Dans cette série, le scénariste privilégie la science-fiction, voire l’anticipation, à la fantasy. Mais il reste un fervent adepte de la fantaisie. Et il ne s’en prive pas dans cette saga à travers les étoiles. Certes, Christophe Arleston fait “du Arleston”, avec sa façon unique de manier l’humour, d’inventer des situations décalées, des séquences déjantées, voire burlesques au sens le plus noble du terme. Il fait preuve d’une inventivité remarquable en utilisant, en les revisitant, nombre des standards de la littérature populaire. Mais il n’est jamais éloigné de l’actualité et sait intégrer avec humour la réalité la plus sombre.
Cependant, sous des dehors loufoques, sous l’humour le plus potache, à la manière d’un maître du genre comme Pierre Dac, percent les inquiétudes de l’auteur quant à l’avenir et la survie de nombre de valeurs. Il n’hésite pas à fustiger les intégrismes les plus divers, du religieux au politique, prônant la défense des libertés, de toutes les libertés. Dans ce tome, il continue à provoquer des rencontres entre les deux héros et une kyrielle de peuplades humanoïdes du plus bel effet. Il rappelle avec le personnage du prévôt, habillé à la mode de Robin des Bois, le cynisme des élus dans l’édiction de lois perverses, la rapacité de ceux-ci qui n’ont pour seul objectif que leur enrichissement personnel.

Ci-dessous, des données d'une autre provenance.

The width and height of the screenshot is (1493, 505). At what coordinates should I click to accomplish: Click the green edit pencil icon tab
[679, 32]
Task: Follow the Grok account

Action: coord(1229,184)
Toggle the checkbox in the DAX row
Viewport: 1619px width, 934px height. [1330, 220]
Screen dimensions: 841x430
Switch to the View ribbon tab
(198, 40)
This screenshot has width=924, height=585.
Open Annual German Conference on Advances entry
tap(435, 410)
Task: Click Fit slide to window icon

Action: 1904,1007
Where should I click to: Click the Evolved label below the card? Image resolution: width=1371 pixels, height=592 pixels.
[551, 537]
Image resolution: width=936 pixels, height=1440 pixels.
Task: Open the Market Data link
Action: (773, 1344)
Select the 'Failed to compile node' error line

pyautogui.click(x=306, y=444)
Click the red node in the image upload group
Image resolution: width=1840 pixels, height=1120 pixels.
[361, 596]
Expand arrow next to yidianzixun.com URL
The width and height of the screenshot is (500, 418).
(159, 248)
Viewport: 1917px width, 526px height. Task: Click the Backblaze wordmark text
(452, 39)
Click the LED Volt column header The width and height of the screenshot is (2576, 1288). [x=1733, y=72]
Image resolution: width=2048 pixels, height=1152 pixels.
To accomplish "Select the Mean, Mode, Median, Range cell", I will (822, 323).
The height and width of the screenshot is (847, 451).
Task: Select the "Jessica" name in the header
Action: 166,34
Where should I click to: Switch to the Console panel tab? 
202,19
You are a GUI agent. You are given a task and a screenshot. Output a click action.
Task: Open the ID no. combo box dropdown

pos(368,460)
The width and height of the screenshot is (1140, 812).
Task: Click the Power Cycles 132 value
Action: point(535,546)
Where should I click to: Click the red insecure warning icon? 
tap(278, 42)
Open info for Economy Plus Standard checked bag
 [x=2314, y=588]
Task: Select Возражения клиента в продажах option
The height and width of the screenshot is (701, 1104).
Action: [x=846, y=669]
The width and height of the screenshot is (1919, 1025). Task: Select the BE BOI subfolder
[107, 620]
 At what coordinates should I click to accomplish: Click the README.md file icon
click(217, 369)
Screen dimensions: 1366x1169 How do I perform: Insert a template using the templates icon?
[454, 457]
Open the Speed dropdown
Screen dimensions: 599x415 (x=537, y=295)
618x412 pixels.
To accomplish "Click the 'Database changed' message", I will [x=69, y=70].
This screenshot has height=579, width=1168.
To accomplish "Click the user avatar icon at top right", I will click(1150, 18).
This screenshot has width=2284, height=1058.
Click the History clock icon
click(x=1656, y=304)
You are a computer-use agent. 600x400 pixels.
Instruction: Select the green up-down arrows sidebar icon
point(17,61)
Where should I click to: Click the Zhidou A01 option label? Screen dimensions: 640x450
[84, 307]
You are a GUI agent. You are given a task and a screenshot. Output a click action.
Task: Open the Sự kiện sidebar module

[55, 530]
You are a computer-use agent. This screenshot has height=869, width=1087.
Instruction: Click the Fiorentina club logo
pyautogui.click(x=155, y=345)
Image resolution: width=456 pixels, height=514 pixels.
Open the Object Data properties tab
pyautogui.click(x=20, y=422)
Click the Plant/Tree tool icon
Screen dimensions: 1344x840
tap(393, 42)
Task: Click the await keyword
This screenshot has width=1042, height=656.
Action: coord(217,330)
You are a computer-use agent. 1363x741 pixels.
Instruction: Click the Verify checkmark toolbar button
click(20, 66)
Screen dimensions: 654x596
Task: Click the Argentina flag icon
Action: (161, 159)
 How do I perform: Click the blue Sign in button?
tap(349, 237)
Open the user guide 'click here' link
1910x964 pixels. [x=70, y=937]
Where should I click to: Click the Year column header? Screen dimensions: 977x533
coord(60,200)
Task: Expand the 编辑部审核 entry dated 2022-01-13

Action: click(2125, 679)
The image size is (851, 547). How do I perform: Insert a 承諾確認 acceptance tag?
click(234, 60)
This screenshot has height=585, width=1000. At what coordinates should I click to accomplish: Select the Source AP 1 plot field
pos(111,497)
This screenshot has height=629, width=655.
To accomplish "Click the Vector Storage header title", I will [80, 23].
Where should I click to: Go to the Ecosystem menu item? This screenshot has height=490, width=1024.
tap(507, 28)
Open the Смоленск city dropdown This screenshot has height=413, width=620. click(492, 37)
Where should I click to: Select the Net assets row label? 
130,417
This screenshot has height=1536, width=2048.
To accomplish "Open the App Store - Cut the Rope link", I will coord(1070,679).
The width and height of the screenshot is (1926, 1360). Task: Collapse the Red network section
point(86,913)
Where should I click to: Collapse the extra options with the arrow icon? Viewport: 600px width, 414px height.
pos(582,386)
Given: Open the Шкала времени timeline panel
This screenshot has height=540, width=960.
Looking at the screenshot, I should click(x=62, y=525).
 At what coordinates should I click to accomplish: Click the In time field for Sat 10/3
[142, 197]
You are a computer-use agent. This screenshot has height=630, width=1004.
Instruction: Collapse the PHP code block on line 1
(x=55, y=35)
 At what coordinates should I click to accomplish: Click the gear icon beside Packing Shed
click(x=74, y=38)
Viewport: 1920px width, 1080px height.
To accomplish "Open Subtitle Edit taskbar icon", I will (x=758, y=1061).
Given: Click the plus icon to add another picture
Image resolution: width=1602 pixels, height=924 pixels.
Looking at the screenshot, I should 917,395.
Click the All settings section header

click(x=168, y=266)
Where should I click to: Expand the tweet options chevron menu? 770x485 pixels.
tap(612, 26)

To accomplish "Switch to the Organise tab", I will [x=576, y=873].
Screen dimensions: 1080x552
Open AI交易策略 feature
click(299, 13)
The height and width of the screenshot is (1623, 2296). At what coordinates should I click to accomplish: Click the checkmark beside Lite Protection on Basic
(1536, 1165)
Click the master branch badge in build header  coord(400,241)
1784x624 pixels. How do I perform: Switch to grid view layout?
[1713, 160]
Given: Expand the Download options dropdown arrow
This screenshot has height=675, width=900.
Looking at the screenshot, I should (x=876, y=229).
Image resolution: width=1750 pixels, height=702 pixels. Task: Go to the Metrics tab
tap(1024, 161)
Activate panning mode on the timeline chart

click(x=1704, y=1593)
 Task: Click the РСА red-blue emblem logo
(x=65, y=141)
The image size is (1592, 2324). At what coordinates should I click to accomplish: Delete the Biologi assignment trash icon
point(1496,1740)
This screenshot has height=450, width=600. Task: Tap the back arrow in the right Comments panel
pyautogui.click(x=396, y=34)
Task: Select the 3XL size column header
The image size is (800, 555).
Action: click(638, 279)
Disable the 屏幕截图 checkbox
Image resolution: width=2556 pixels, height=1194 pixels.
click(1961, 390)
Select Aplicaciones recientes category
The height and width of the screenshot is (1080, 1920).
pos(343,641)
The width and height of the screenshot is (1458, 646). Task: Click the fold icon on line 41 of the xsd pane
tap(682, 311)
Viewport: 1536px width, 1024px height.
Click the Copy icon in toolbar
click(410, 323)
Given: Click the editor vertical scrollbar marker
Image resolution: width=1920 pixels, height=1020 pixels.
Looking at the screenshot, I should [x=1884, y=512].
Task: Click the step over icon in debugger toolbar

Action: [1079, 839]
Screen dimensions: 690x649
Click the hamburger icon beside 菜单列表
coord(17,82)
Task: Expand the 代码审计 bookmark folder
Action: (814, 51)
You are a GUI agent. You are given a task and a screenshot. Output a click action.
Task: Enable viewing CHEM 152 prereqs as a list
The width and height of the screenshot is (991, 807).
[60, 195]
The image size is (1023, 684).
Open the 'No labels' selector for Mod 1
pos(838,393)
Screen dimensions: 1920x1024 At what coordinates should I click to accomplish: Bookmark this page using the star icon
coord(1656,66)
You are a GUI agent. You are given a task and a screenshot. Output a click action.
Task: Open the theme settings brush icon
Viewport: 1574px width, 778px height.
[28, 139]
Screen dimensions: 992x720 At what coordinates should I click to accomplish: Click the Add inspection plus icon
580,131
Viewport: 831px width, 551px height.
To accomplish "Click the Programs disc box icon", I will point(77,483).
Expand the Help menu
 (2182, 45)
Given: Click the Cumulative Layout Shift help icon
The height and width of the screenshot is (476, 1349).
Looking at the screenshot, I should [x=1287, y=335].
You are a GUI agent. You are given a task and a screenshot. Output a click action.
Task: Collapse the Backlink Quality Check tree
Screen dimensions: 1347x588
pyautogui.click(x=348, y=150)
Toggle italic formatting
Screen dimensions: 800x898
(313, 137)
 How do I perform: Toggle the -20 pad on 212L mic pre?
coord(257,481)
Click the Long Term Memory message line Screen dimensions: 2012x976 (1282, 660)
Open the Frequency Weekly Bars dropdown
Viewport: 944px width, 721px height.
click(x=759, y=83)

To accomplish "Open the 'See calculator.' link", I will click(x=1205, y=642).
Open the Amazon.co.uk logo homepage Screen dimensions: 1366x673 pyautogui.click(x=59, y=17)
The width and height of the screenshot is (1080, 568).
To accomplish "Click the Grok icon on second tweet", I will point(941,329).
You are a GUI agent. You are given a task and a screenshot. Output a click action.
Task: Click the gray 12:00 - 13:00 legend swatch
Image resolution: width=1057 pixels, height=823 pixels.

Granite, pour échapper à Callista, a précipité son vaisseau dans la porte des univers et s’écrase dans les marais Frileux, sur la planète Glèbe. Si Narvarth, malgré ce qu’il veut faire croire, à bien encaissé le crash, ce n’est pas le cas de Danaëlle qu’ils retrouvent le corps traversé par un éclat de métal. En l’examinant, ils découvrent qu’elle est un Cyb. La nécessité de la soigner, la faune du marais qui devient agressive, amènent les deux agents à chercher du secours. Une navette conduite par des Purpres, une race d’insectoïdes technologiquement avancée, les recueille et les traite en Balares. Les soins apportés à Danaëlle provoquent, chez leurs sauveurs, une batterie d’interrogations.
Sur Nehorf, le haut-commissaire à fort à faire avec Latran, le petit génie. Celui-ci vient de faire une découverte fondamentale mais ne veut la révéler qu’au chancelier. Cédant à son caprice, ils se rendent au Capitol. En chemin le haut-commissaire reçoit des nouvelles alarmantes dont il fait part immédiatement, provoquant la colère de Latran. Alors que celui-ci va pouvoir parler une attaque brutale se déclenche. C’est Callista qui organise un coup d’Etat.
Sur Glèbe, le trio est envoyé vers une société de semi-humains, à la morale rigide. Alors que, sur les conseils de Danaëlle, Granite embrasse Narvarth pour faire la paix, ils sont surpris par le prévôt. Cet acte licencieux est puni de mort lors d’une lapidation publique. Les cailloux doivent être achetés auprès du revendeur agrée, le prévôt lui-même.
En prison, en attendant leur supplice, ils font connaissance de Flugurge, un exhibitionniste qui peut changer de sexe instantanément…
Le dessin d’Adrien Floch qui s’appuie sur les designs de Fred Blanchard, enrichi par la mise en couleurs de Claude Guth, porte le scénario de belle façon. Ces créateurs savent retranscrire à merveille toutes les subtilités du récit, les émotions, la richesse des décors et l’inventivité dans les personnages. Un cahier de seize pages complète la première édition qui fête le dixième anniversaire de cette saga.
Présenté comme un film, les héros et protagonistes principaux évoquent leur façon d’aborder leur rôle, la façon d’appréhender leur personnage. Une série très plaisante à suivre pour la richesse de son scénario, l’humour omniprésent qui accompagne le récit et les personnages riches en capacités de toutes natures.
serge perraud
Christophe Arleston (scénario), Fred Blanchard (designs), Adrien Floch (dessin), Claude Guth (couleurs), Les Naufragés d Ythaq, t. 13 : “Glèbe la singulière”, Soleil, coll. “Fantastique”, novembre 2015, 64 p. – 15,50 €.